Jaguar F-Type Coupe India review, test drive

    We drive the 543bhp Jaguar F-Type R-Coupe in and out of town for a full week.

    Published on Dec 25, 2014 07:00:00 AM

    61,002 Views

    On the weekend
     
    The grand plan for the weekend is to drive out to the hill station of Lavasa some 200km away, where our TV crew plans to shoot. The Jaguar and I will be joined by a ‘few’ colleagues who’ve ‘selflessly’ volunteered to help out with the remaining photography and ancillary tasks. I know the real reason they’ve sacrificed their Saturday. Anyway, they’ll be coming in our trusty Renault Duster. Just as well, because I need some place to dump my luggage. The F-type’s brochure says boot space is 407 litres. Perhaps Jaguar should add a disclaimer saying all of that space is taken up by the space-saver tyre stowed there. There’s really no space for anything more than a briefcase.  The drive out of Mumbai is uneventful, which I take as a good thing. Speedbreakers and broken patches of road are dealt without much fuss and soon enough we’re on the Mumbai-Pune expressway. First of the day’s notes to self: the F-type is a pretty good GT, but I can feel a bit of harshness on expansion joints apart and hear some tyre noise too. However, the suspension handles the bumpy expressway’s surface really well and cruising in the region of 100kph with the engine spinning at a lazy 1000rpm, the engine sound is perhaps the lowest it’s been in the past few days. 
     
    Once off the expressway, it’s frustratingly slow progress on the lunar surface of NH4. I cross Pune, turn off at Chandni Chowk and roll along past the town of Pirangut. Soon enough, things get a lot more interesting. The road up is a beautiful mix of short and medium straights, fast sweepers and tight hairpin turns. At long last, the big cat has reached its hunting grounds.  Dynamic mode selected (it stiffens the suspension, adds weight to the hydraulic steering and quickens the engine and gearbox), fingers on the paddleshifters, we blast off; the rapidity with which the F gathers speed on the steep gradient certainly makes it feel so. Seconds later, we’re at the first of many hairpin bends. Then a short straight leads us to the next one. Sweeping corners follow. And so on. What the series of turns do is reaffirm a crucial one of my findings of the past few days — that the Jaguar is not quite a precision tool as, say, a Porsche 911.
     
    There’s a noticeable dead zone just off straight-ahead position on the otherwise delightfully quick steering, and turn-in is also not pin-sharp. But not for one instant do I think the F-type isn’t fun on these roads. It  just needs to be driven like the old-school rear-wheel-drive brute that it thinks it is. That involves powering out mid-corner so the rear wheels align with the intended angle of attack.
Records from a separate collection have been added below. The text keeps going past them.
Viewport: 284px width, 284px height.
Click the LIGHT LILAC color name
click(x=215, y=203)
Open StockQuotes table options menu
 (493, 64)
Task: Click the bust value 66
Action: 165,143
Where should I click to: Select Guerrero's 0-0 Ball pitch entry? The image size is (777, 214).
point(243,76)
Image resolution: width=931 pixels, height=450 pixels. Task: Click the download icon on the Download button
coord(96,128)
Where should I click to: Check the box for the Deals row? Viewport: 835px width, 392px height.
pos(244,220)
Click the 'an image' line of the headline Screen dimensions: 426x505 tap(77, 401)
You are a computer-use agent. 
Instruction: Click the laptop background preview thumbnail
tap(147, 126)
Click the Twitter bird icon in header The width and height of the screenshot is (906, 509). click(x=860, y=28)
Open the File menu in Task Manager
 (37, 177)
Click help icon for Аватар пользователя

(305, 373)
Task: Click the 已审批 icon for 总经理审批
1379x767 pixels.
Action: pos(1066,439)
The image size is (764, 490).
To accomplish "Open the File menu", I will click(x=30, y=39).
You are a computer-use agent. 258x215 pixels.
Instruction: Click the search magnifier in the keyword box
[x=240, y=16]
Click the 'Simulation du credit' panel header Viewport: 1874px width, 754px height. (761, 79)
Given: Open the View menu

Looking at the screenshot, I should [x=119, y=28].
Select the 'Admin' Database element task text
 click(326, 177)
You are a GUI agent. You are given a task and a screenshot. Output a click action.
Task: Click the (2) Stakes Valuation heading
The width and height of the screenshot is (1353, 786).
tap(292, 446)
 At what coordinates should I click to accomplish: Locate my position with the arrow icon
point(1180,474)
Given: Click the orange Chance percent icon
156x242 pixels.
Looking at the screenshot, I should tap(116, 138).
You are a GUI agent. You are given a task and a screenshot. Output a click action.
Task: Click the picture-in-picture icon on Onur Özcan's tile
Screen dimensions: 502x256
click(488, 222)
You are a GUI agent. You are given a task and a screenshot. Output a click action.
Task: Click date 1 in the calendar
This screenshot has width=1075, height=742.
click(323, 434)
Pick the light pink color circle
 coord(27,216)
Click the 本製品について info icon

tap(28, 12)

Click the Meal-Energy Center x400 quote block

Torque vectoring (that individually brakes the wheels) and the electronic differential make this easier done than said. What’s also nice is that in Dynamic mode, the gearbox doesn’t upshift automatically and it hangs onto each cog even when the engine is bouncing off the rev limiter. Brake feel and strength are super too. And lest I forget, the sight of the rising spoiler filling up the rearview mirror is just incredible. For the umpteenth time this day, I’m grinning from ear to ear. Just wish the transmission tunnel didn’t heat up so much on all-out runs. I can feel it on my left leg and it even heats up the bottle of water stowed in one of the two cupholders behind the gear lever.  Once inside Lavasa, the empty, twisty roads leading up to the next township under development present all of us one last opportunity to misbehave before we hand over the Jag to the TV team. Rabid powerslides are the order for the next half hour or so. The G-meter display on the infotainment screen helps settle our friendly dispute over the most controlled driver. Unfortunately, time’s up, but I just don’t want to get out of the car. The high door sill makes that harder to do still.